Search google for "big endian" and "little endian"

This should explain what's going on.

-buddy

Reply to
buddy.spaminator.smith

The order of the words in memory is a choice by IAR. It is their standard way of storing a 32-bit integer. Compilers are free to use any byte order, as long as they are consistent.

Thad

Reply to
Thad Smith

The compiler's byte order had better be in agreement with that of the target processor. Otherwise, there's going to be a lot of byte-swapping code for multi-byte operations.

There's the right way and then there's the Little-Endian way...

Reply to
Everett M. Greene

What, you think it's right to write the highest order byte at the lowest address? ;^)

--
Ron Sharp.
Oh no, not again...
Reply to
Android Cat

The "right way" may be the best format if you do mostly divisions, however, the Little-Endian format is quite nice if you do mostly additions, subtractions and multiplications. For logical operations (AND, OR, XOR, NOT) the order is irrelevant.

Paul

Reply to
Paul Keinanen

I'll venture a guess you're not a big Intel fan. You probably love Motorola. And you like to wear socks and your underwear inside-out. That last part was a joke by the way. Couldn't resist.

LT

Reply to
Loi Tran

That's correct, but it's assuming the target processor *has* a defined byte order for 32-bit integers in the first place. A 16-bit processor isn't particularly likely to.

E.g. for the 8051 family, about the only part of the instruction set that cares about the byte order in memory would be the call stack, because the instruction pointer is the only atomic 16-bit object in the whole processor. Which leaves the decision about multibyte integer storage patterns completely up to the compiler designers.

--
Hans-Bernhard Broeker (broeker@physik.rwth-aachen.de)
Even if all the snow were burnt, ashes would remain.
Reply to
Hans-Bernhard Broeker
[...]

IIRC, the 8051 pushes the return address from an LCALL to the stack little-endian, but expects the destination address in the LCALL instruction itself to be big-endian.

Regards,

-=Dave

--
Change is inevitable, progress is not.

▸ **Dataset extract**

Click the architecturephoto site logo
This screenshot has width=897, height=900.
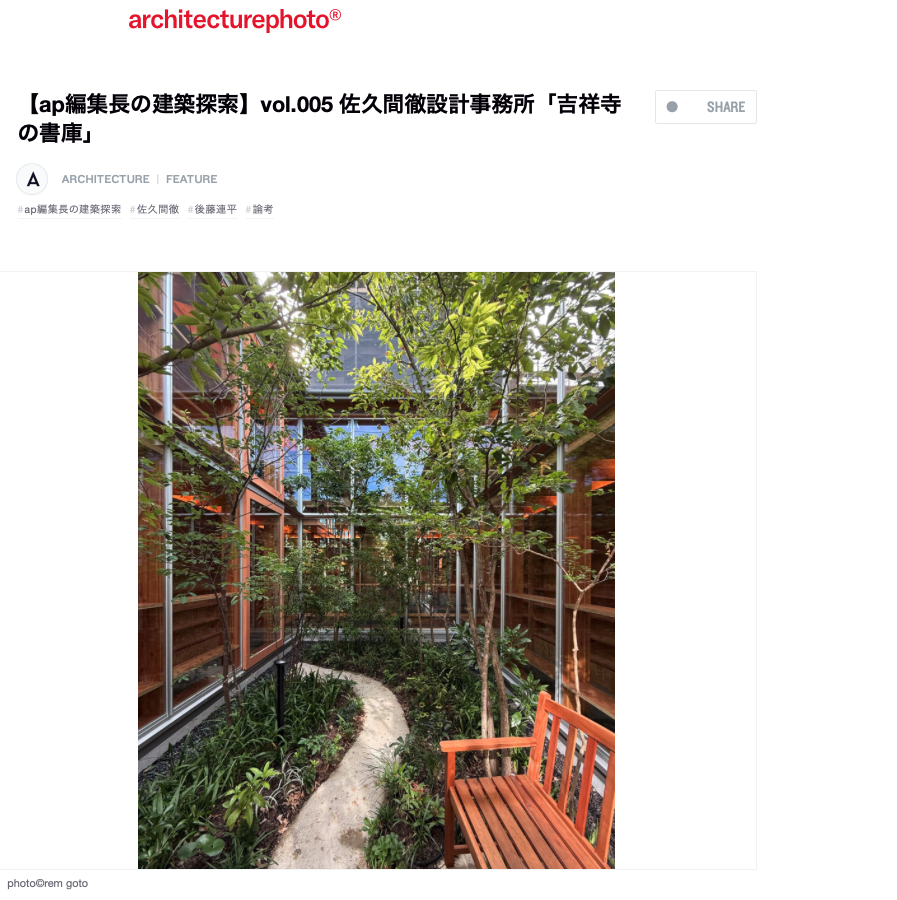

▸ **The request**
In the forum thread on byte order, which format is called quite nice if you mostly do additions, subtractions and multiplications?

▸ **Task result**
The Little-Endian format.